#### Directions:
In the data below, find every line with the string "computer" and pull it out.

[Records contained in a dataset]
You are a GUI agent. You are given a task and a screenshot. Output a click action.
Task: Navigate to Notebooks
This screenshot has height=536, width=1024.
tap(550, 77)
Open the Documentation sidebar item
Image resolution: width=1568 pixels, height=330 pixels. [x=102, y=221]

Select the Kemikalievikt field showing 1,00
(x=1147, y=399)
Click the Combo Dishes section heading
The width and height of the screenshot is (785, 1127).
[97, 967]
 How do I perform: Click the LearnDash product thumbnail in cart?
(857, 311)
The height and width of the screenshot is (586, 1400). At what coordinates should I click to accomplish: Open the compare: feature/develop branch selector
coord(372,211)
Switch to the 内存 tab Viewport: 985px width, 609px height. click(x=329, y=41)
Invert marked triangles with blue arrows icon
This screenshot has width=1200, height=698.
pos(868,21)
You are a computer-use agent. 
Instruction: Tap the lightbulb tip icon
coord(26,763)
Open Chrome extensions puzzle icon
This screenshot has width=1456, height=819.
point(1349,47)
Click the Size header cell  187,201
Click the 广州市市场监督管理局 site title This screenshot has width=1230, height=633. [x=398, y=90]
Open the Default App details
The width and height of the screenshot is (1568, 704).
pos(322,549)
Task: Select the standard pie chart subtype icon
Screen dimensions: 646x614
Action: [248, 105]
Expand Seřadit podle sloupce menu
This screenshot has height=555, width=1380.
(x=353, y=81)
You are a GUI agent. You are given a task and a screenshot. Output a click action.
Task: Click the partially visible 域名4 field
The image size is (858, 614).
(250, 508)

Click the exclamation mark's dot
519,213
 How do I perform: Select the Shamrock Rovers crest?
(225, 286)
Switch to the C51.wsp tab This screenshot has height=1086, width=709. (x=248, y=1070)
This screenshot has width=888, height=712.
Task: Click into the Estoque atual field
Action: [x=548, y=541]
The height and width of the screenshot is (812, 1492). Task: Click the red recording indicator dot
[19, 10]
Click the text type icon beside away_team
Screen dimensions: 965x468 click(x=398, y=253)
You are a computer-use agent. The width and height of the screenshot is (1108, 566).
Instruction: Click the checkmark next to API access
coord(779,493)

#### Written solution:
You are a computer-use agent. 
You are a computer-use agent. The width and height of the screenshot is (1108, 566).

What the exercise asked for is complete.